MENARIK NAFAS PANJANG
Entah bagaimana mulanya tiba-tiba saja tubuhnya muncul di atas meja bedah ketika saya dan teman-teman hendak mengadakan penelitian tentang fungsi otot dan kontrol saraf pada tubuh manusia. Ketika hendak membedah kulit di sekitar otot paha itulah saya melihat bekas luka masa kecil yang sangat saya kenali. Dan ketika saya bersikeras untuk melihat wajah jenazah yang sedang kami bedah, saya baru tahu kalau ternyata tubuh yang terbujur kaku dan penuh sayatan itu adalah tubuh kakak perempuan saya.
Biadab! Lalu siapa yang mereka kuburkan itu!?
Nampak sangat marah. Tangannya mengepal dan memukul-mukul meja. Ia nangis.

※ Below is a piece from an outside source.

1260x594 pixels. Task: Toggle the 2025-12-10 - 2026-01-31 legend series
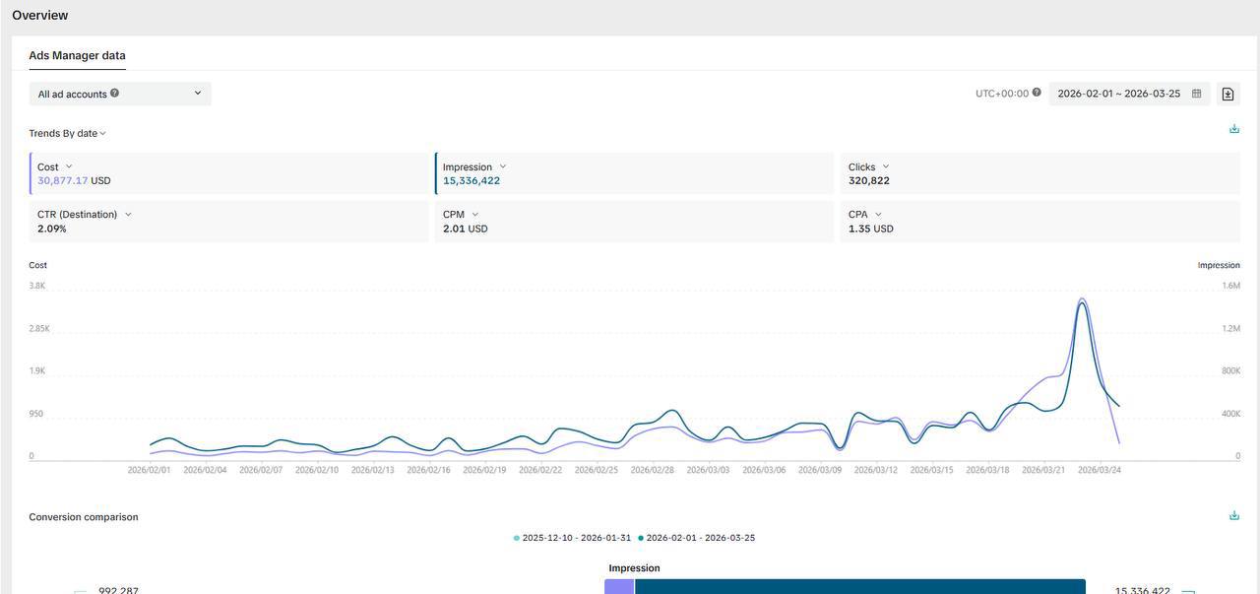tap(572, 538)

Empat hari yang lalu. Saya terkejut karena menerima telepon yang mengabarkan kakak telah meninggal dunia. Semula saya tidak percaya dengan apa yang saya dengar. Apalagi mereka katakan kakak meninggal karena sakit. Padahal setahu saya, sebelum berangkat kakak sehat-sehat saja, bahkan ia lolos tes kesehatan yang menjadi syarat bisa berangkat sebagai TKI ke luar negeri.
Lalu saya segera memesan tiket pulang agar bisa hadir di pemakaman. Jenazah kakak telah dipulangkan dari Arab Saudi terlebih dahulu. Melalui Surabaya jenazahnya langsung diterbangkan munuju bandara Selaparang. Sesampainya saya di kampung halaman, saya langsung diserang keharuan yang sebenarnya telah menumpuk semenjak di Jogjakarta sana. Tangis, diselingi suara orang membaca surah Yasin menyeruak ke dalam dada saya menjadi irama yang memompa-mompa isak dan linangan air mata di wajah saya. Anak-anak itu. Tak kuasa saya melihat mereka kebingungan dalam raungan ayahnya.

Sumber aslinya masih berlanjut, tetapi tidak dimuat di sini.